SRAM (Read/Write) constrains the activation size; Flash (read only) constrains the model size;
- Jointly optimize the deep learning model design (TinyNAS) and the inference library (TinyEngine) to reduce the memory usage;
- TinyNAS: two-stage neural architecture search (NAS) method that can handle the tiny and diverse memory constraints on various microcontrollers;
- Performance depends on search space[^c38], and TinyNAS explores the design heuristic at the tiny scale
- First optimize the search space to fit the resource constraints;
- Generate different search spaces by scaling the input resolution and the model width
- Collect the computation FLOPs distribution of satisfying networks within the search space to evaluate its priority;
- Insight: a search space that can accommodate higher FLOPs under memory constraint can produce better model
- Experiments verfied.
- Then perform the search in optmized space;
- TinyEngine:
- code generator-based compilation method to eliminate memory overhead.
- reduce overhead by 2.7x, improves inference by 22%
- model adaptive memory scheduling:
- not layer-wise optimization
- Optimize memory scheduling according to the overall network topology to get a better strategy.

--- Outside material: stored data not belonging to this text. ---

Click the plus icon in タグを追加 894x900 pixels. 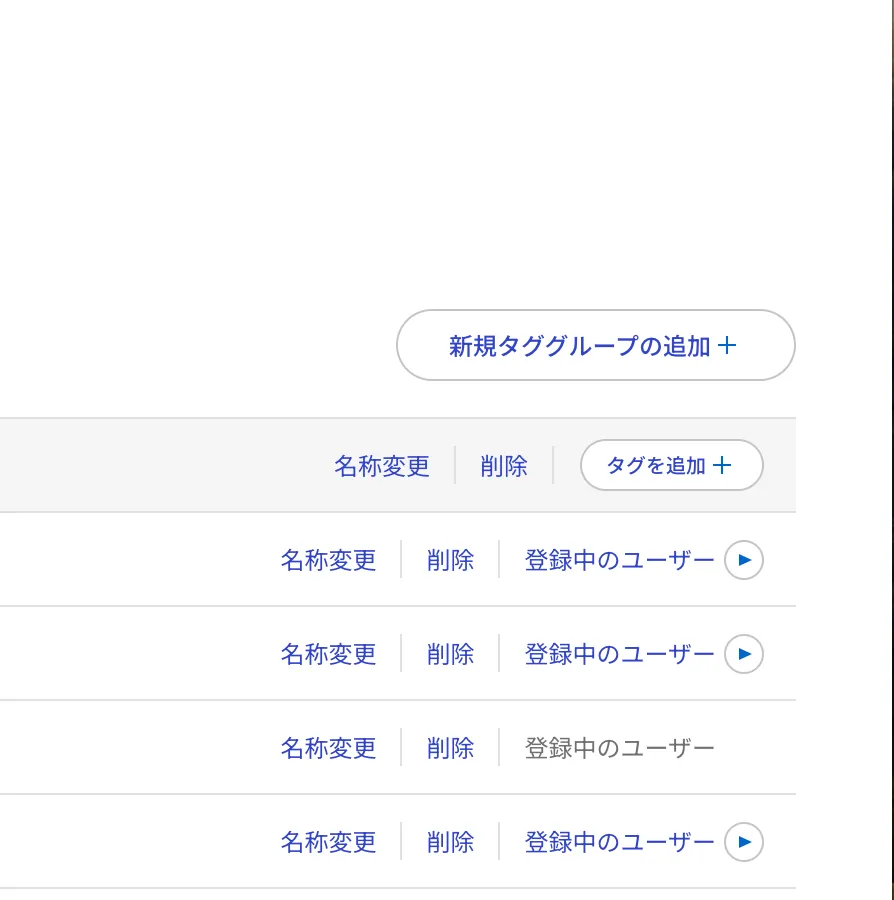722,465
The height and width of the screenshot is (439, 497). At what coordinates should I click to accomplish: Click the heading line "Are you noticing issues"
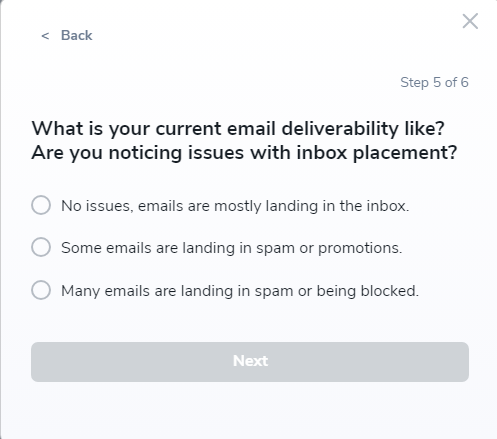point(244,153)
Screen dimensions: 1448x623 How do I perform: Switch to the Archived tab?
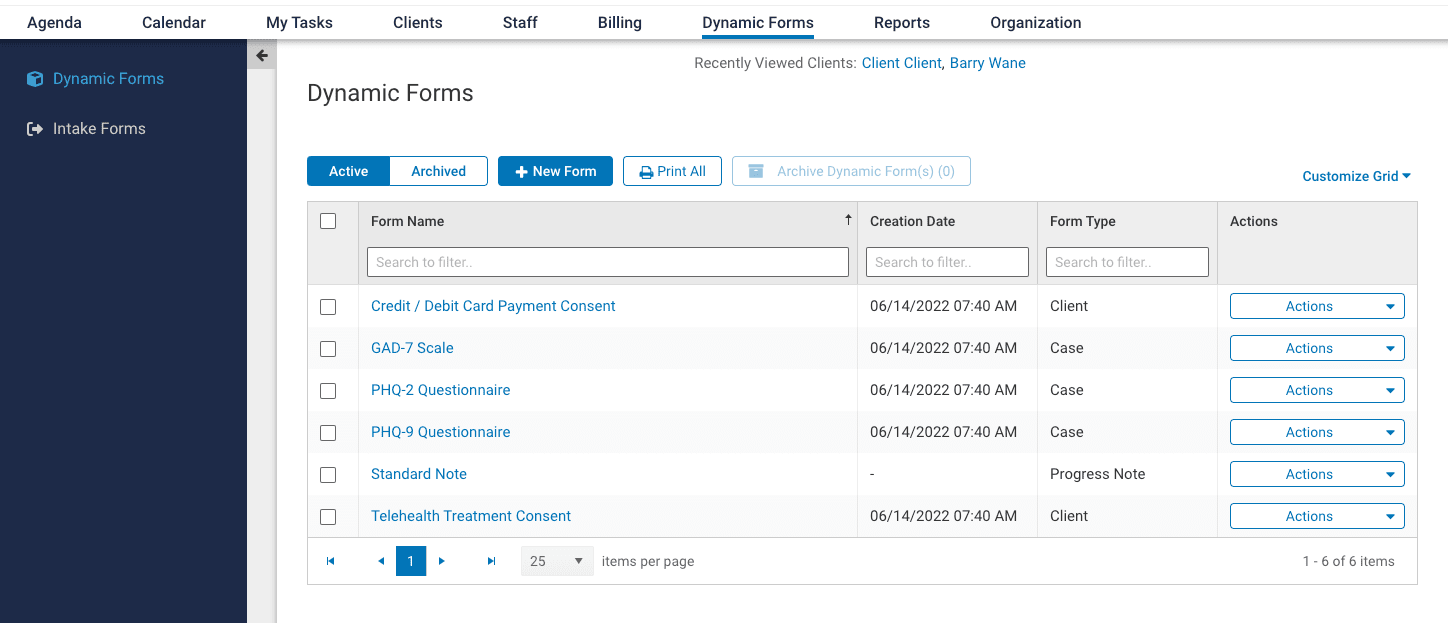click(x=437, y=171)
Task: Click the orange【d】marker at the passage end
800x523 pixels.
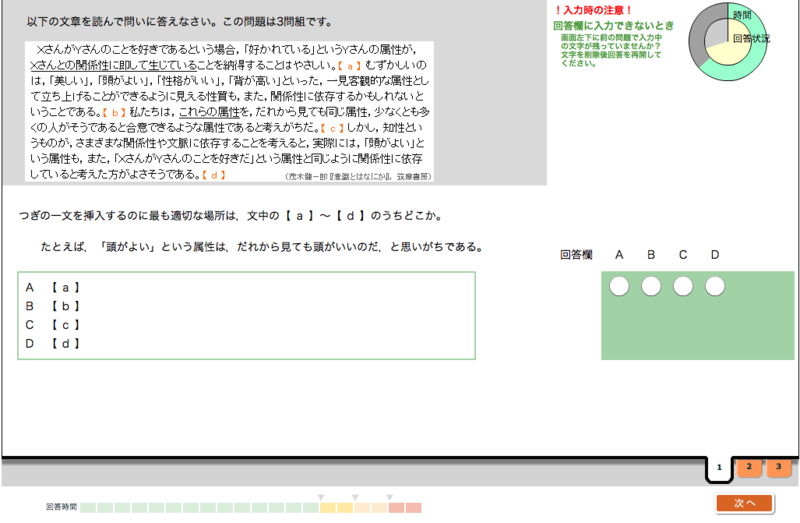Action: pyautogui.click(x=214, y=174)
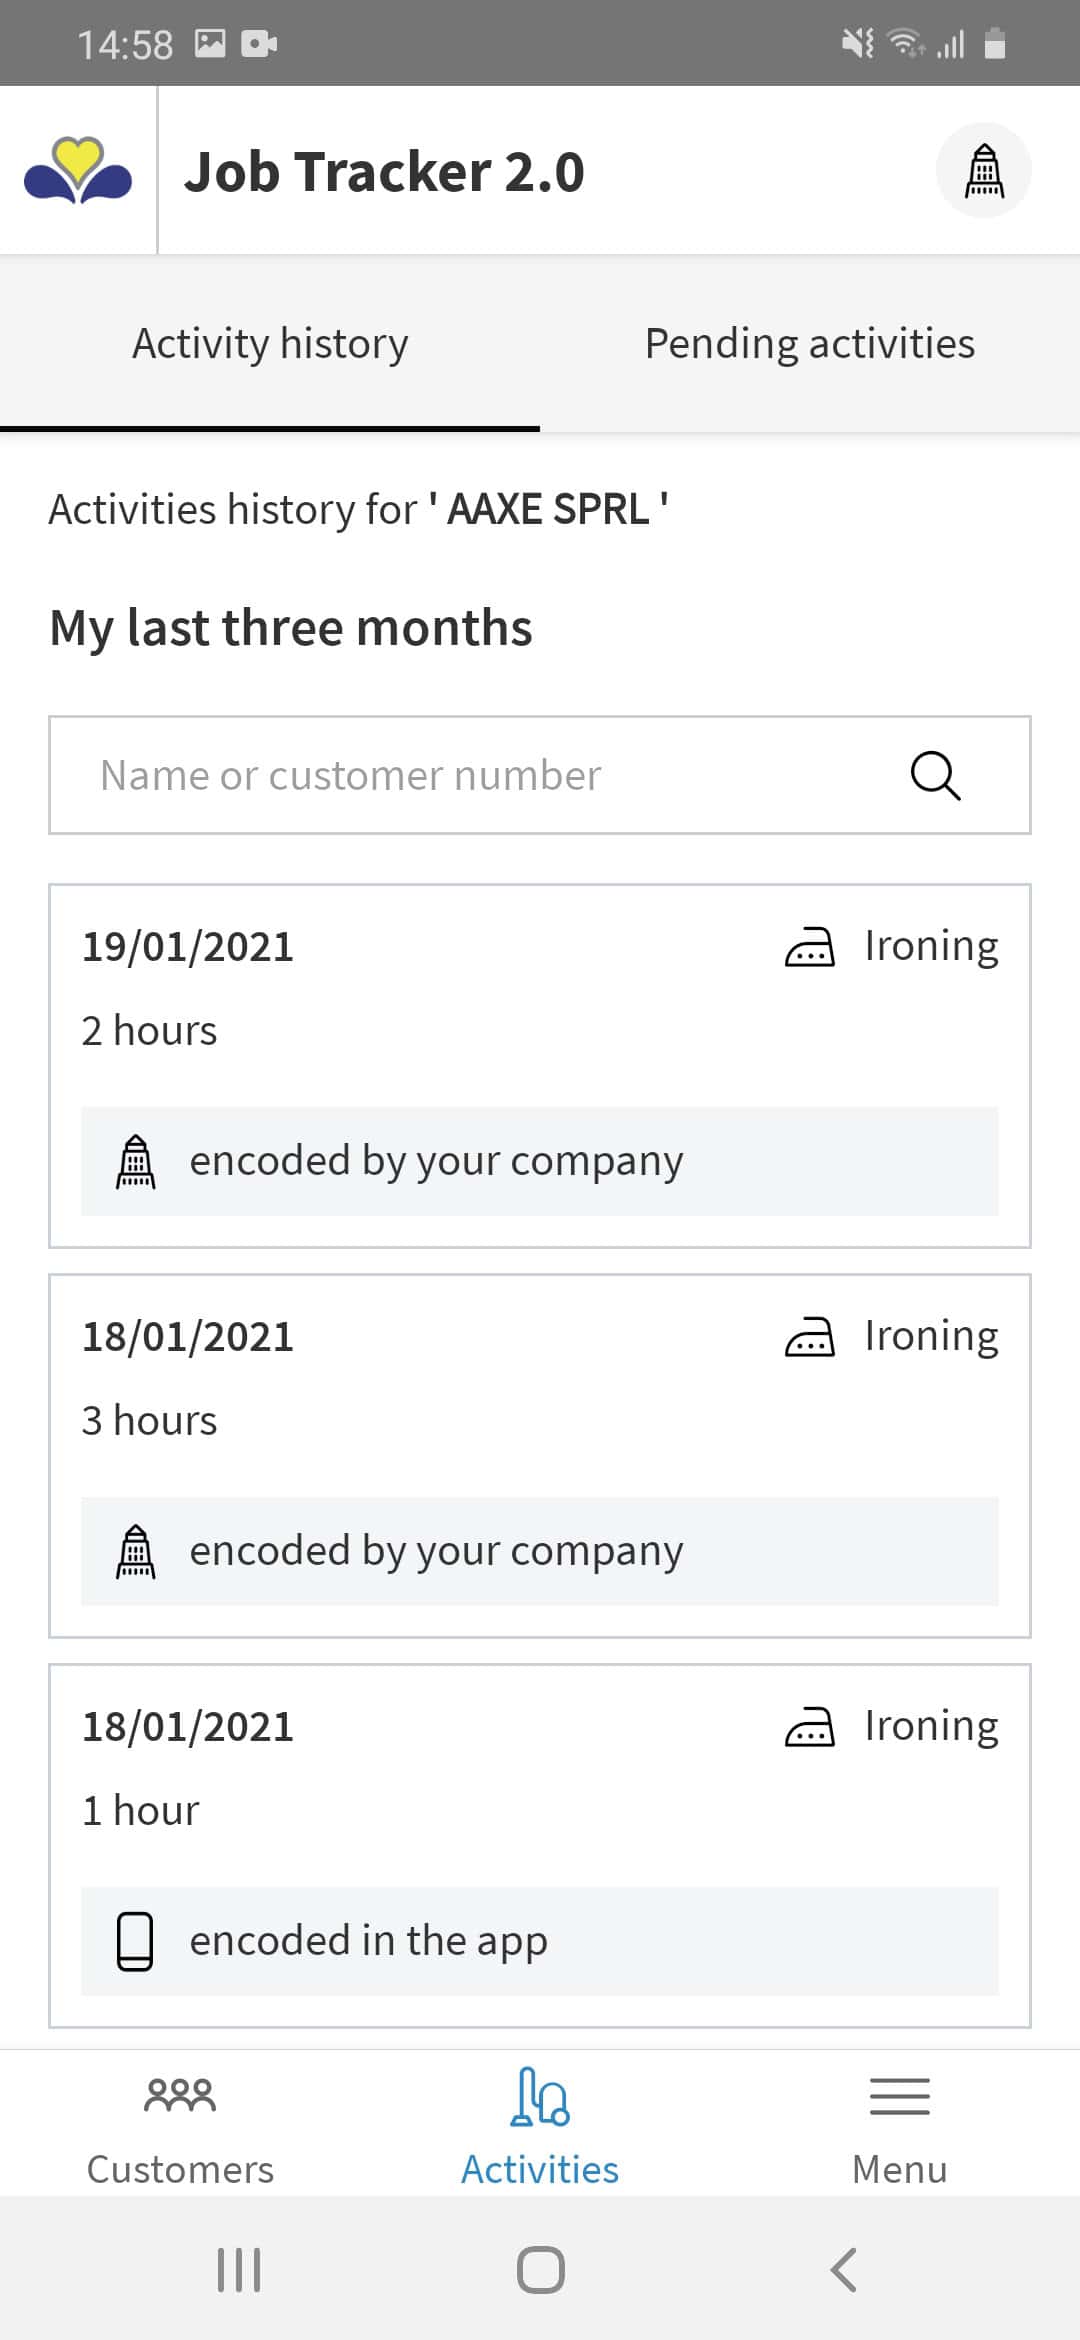Tap the iron icon on the 19/01/2021 entry
Screen dimensions: 1080x2340
pos(809,947)
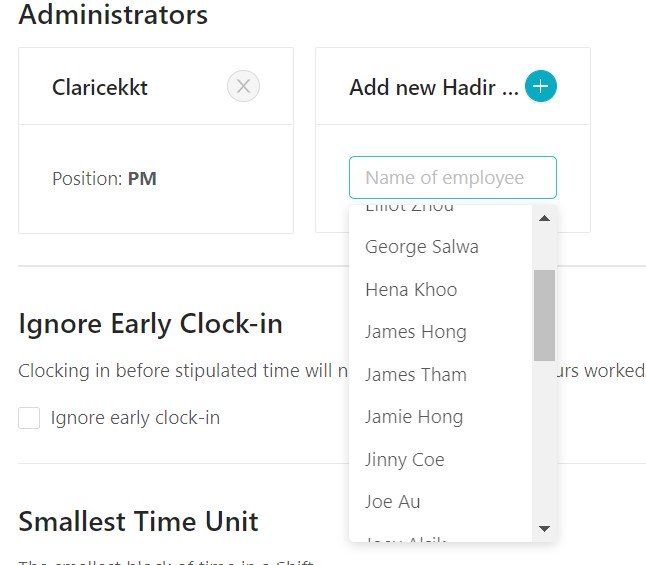Click the Add new Hadir card title

(x=434, y=87)
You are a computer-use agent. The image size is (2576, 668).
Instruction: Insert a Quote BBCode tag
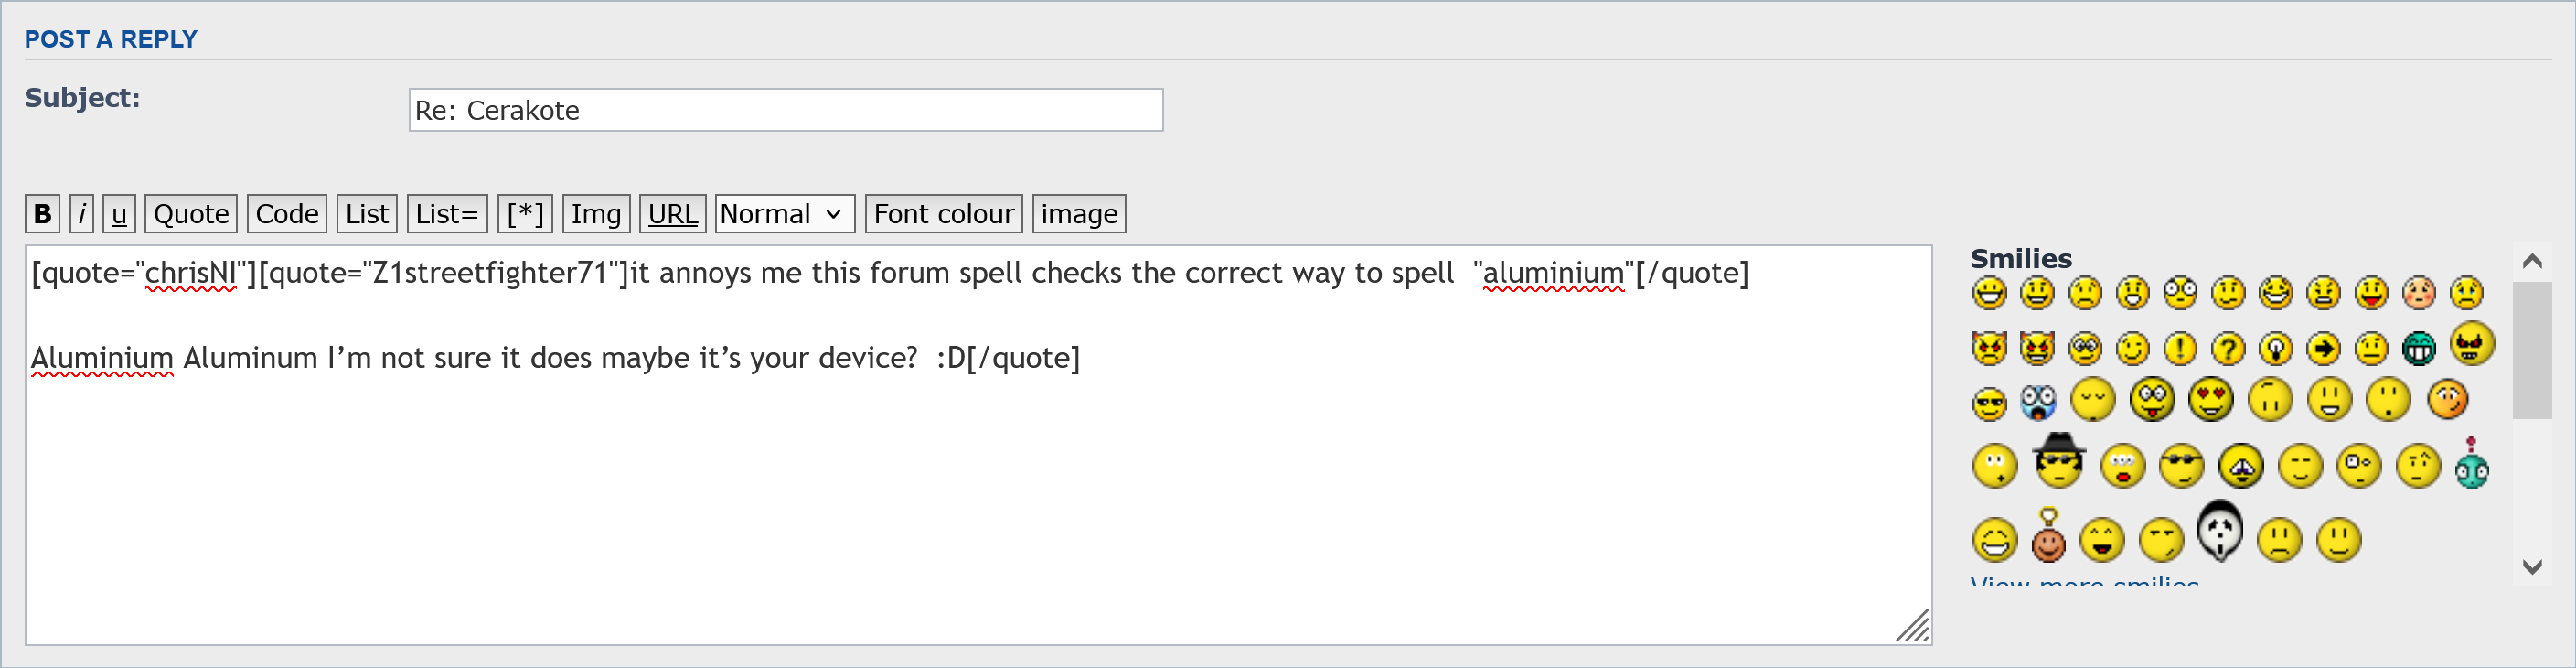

- Perform specialized computation kernel optimization (e.g, loop tiling, loop unrolling, op fusion, etc.) for different layers;
Pushes the limit of deep network performance on microcontrollers.
- TinyEngine
- reduces 2.7x memory usage (??? 1-2.7 = -1.7x negitive usage???);
- accelerates the inference by 1.7-3.3x compared to TF-Lite and CMSIS-NN
- System-algorithm codesign: TinyNAS + TinyEngine
- ImageNet top-1 accurary 70.2% on microcontroller.
- visual audio wake words: 2.4-3.4x faster; 2.2.-2.6x smaller peak SRAM;
- interactive applications: 10FPS with 91% top-1 accuracy on Speech Commands dataset.
TinyNAS
Two stage neural architecture search approach:
- Optimize the search space to fit the resource constraints
- Analyze the computation distribution
- Scale the input resolution and the width multiplier of the mobile search space .
- Select the best search space by analyzing the FLOPs CDF of different search spaces.
- Insight: the design space that is more likely to produce high FLOPs models under the memory constraint gives higher model capacity, thus more likely to achieve high accuracy.
- Specialize the network architecture in the optimized search space
TinyEngine
- Model adaptive compilation.
- interpreter-based -> generator-based compilation
- only compiles the operations that are used by a given model into the binary.
- Memory Scheduling.
- One layer on buffer -> multiple layers on buffer
- Tile the computation loop nests, so that as many columns can fit in that memory as possible.
- Specialized kernel optimization. Loops tiling, inner loop unrolling, operation fusion.
Major Techniques
In TinyNAS
- Sampling + FLOPs CDF
- One-shot neural arch search [c4, c17]
- Super network training with weight sharing among sub-networks
- Evolution search
In TinyEngine
- Code generator-based compilation
- Memory scheduling
- Loops tiling
- Inner loop unrolling
- Operation fusion
Evaluation
- Datasets: ImageNet, Visual Wake Words(VWW), Speech Commands.
- Devices: STM32F746 MCU (320kB SRAM/1MB Flash), STM32H743 (512kB SRAM/2MB Flash). 216MHz CPU.
- Youtube Demo
- 70.2% accuracy, record high, ImageNet recognition on microcontrollers.